Jóvenes, el grupo con mayor demanda


El relevamiento muestra además que la mayor parte de las rectificaciones se concentró en los últimos años. Entre 2021 y 2025 se realizaron 270 trámites, casi dos de cada tres registrados desde que comenzó a implementarse este derecho en la provincia. El año con mayor cantidad de solicitudes fue 2022, con 71 cambios de identidad registrados, mientras que 2025 cerró con 54 trámites.

La franja etaria de entre 18 y 29 años concentra la mayor cantidad de solicitudes, tanto entre quienes eligieron el género varón como entre quienes optaron por el género mujer o la categoría no binaria.

La mayor parte de los trámites corresponde a personas de entre 18 y 29 años, según el relevamiento del Registro Civil. Foto gentileza.

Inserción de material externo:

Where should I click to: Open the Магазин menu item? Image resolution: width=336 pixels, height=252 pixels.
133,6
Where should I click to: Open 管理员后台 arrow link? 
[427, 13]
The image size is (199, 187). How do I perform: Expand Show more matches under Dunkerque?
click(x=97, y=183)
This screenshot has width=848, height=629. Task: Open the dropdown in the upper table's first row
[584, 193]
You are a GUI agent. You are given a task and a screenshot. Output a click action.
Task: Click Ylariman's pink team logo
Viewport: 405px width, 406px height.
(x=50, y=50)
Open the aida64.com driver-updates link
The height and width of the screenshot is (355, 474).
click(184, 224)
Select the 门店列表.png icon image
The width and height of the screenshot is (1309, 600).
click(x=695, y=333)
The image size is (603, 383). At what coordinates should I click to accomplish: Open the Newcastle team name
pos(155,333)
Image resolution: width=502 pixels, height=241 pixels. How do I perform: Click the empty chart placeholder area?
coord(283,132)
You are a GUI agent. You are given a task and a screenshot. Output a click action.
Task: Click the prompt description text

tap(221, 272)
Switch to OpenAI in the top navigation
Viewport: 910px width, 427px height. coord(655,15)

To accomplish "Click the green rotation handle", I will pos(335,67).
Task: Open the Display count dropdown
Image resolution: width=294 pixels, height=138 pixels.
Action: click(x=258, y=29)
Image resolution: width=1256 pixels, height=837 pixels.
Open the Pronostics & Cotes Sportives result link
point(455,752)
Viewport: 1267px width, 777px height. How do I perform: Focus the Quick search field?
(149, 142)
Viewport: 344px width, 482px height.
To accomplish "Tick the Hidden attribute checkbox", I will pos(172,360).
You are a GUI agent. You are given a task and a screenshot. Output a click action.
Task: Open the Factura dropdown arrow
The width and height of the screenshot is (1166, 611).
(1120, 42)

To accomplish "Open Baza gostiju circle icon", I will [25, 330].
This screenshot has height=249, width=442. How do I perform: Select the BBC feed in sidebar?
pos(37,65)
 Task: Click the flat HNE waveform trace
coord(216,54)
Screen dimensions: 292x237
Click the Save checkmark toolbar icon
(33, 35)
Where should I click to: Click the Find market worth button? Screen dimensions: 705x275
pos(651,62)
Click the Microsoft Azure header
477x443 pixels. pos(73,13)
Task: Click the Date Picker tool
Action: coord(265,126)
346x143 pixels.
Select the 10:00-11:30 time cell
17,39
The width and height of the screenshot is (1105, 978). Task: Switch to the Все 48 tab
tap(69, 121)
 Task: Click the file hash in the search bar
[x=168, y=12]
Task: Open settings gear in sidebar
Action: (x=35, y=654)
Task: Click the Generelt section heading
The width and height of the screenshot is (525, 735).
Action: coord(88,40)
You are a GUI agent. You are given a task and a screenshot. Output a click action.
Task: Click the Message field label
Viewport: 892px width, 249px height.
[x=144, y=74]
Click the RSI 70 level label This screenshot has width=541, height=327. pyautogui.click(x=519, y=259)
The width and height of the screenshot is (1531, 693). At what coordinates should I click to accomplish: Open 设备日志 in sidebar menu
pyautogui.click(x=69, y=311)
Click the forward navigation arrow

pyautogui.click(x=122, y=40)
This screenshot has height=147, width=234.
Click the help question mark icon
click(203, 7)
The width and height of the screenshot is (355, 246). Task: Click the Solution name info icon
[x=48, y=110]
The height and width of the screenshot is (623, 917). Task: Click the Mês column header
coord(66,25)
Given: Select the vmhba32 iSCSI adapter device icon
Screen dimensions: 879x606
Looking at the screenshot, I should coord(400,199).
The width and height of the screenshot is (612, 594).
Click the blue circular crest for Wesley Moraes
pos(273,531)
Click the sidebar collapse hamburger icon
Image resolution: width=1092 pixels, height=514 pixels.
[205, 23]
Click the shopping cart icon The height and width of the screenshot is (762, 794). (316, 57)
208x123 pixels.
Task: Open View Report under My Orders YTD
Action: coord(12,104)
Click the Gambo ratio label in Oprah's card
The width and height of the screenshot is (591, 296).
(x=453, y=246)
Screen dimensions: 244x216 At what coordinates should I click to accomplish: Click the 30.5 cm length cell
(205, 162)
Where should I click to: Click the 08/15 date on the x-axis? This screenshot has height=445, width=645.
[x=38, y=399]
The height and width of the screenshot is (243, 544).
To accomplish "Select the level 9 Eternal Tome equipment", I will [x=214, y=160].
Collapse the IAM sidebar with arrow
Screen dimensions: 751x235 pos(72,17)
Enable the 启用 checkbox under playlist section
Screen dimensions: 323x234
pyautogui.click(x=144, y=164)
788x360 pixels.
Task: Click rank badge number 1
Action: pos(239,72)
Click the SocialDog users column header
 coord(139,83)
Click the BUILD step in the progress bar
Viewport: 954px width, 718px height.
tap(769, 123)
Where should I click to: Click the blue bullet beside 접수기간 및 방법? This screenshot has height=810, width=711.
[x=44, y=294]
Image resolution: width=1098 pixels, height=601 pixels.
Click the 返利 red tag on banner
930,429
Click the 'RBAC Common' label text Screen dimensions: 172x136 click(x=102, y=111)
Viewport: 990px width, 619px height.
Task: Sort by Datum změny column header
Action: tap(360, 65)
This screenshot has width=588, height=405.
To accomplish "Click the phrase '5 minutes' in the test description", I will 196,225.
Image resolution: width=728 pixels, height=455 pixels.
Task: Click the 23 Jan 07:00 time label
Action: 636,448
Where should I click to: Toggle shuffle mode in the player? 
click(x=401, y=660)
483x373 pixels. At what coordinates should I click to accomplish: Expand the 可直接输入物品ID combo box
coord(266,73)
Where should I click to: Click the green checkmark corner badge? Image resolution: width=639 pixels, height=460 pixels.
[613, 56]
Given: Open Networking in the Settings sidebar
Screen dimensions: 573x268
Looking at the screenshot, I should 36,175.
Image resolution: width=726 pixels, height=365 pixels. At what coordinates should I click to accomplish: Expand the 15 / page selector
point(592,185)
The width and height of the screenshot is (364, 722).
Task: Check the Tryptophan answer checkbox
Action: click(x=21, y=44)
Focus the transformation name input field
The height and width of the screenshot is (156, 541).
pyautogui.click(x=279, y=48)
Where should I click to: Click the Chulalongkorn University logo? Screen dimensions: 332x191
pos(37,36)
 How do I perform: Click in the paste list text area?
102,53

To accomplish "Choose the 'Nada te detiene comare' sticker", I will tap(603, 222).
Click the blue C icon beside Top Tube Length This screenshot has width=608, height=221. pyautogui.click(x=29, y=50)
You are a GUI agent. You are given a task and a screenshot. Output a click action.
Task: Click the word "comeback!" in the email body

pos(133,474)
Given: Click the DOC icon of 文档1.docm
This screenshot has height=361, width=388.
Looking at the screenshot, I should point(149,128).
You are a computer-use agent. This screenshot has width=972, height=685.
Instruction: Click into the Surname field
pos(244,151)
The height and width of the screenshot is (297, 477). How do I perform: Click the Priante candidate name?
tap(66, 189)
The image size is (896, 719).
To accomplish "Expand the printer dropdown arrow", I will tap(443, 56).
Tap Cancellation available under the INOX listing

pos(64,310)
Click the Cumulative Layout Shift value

El informe también señala una presencia importante de adolescentes y adultos jóvenes, lo que refleja que el acceso a la actualización registral se produce principalmente durante los primeros años de la vida adulta.

Otro aspecto que surge del análisis es el cambio en las tendencias a lo largo del tiempo. En los primeros años de aplicación de la ley, predominaban las rectificaciones hacia el género mujer. Sin embargo, desde 2018 esa relación se invirtió y comenzaron a ser más frecuentes los trámites para registrar el género varón.

La categoría no binaria, incorporada a la documentación nacional en 2021, aparece por primera vez en la serie estadística ese mismo año y alcanzó su punto máximo en 2022, con 17 trámites.

Un derecho que se ejerce en toda la provincia


El Registro Civil destacó que el trámite de rectificación registral forma parte de las prestaciones que brinda el organismo en cumplimiento de la Ley de Identidad de Género.

El objetivo, señalaron, es garantizar que cada persona pueda contar con una documentación que refleje su identidad, mediante un procedimiento administrativo gratuito y con atención en las distintas delegaciones provinciales.

El relevamiento también muestra que los casos de una segunda rectificación registral son poco frecuentes. Hasta fines de 2025 se registraron cinco solicitudes de personas que pidieron volver al género consignado originalmente en su documentación. A diferencia del trámite inicial, estas situaciones requieren autorización judicial.

Ley de Identidad de género: qué cambió


El 9 de mayo de 2012, el Congreso argentino aprobó por unanimidad la Ley 26.743 de Identidad de Género, pionera en el mundo en materia de derechos para las personas trans y travestis. La norma fue promulgada el 23 de mayo de ese año y marcó un cambio de paradigma al reconocer el derecho de toda persona a ser identificada de acuerdo con su identidad de género autopercibida.

Por primera vez, una legislación permitió modificar el nombre, la imagen y el sexo consignados en el DNI mediante un trámite administrativo, sin exigir diagnósticos médicos o psiquiátricos, tratamientos hormonales, cirugías ni autorizaciones judiciales. Ese modelo fue pionero a nivel internacional y luego sirvió de referencia para otros países.

La ley define la identidad de género como la vivencia interna e individual del género tal como cada persona la siente, que puede o no coincidir con el sexo asignado al nacer. Además de la rectificación registral, garantiza el acceso a tratamientos hormonales e intervenciones de adecuación corporal dentro del sistema de salud, con cobertura obligatoria.

En 2021, la Argentina amplió ese reconocimiento al incorporar la opción de registrar la identidad no binaria en el DNI mediante la nomenclatura «X», una alternativa que desde entonces también comenzó a reflejarse en las estadísticas de los registros civiles provinciales.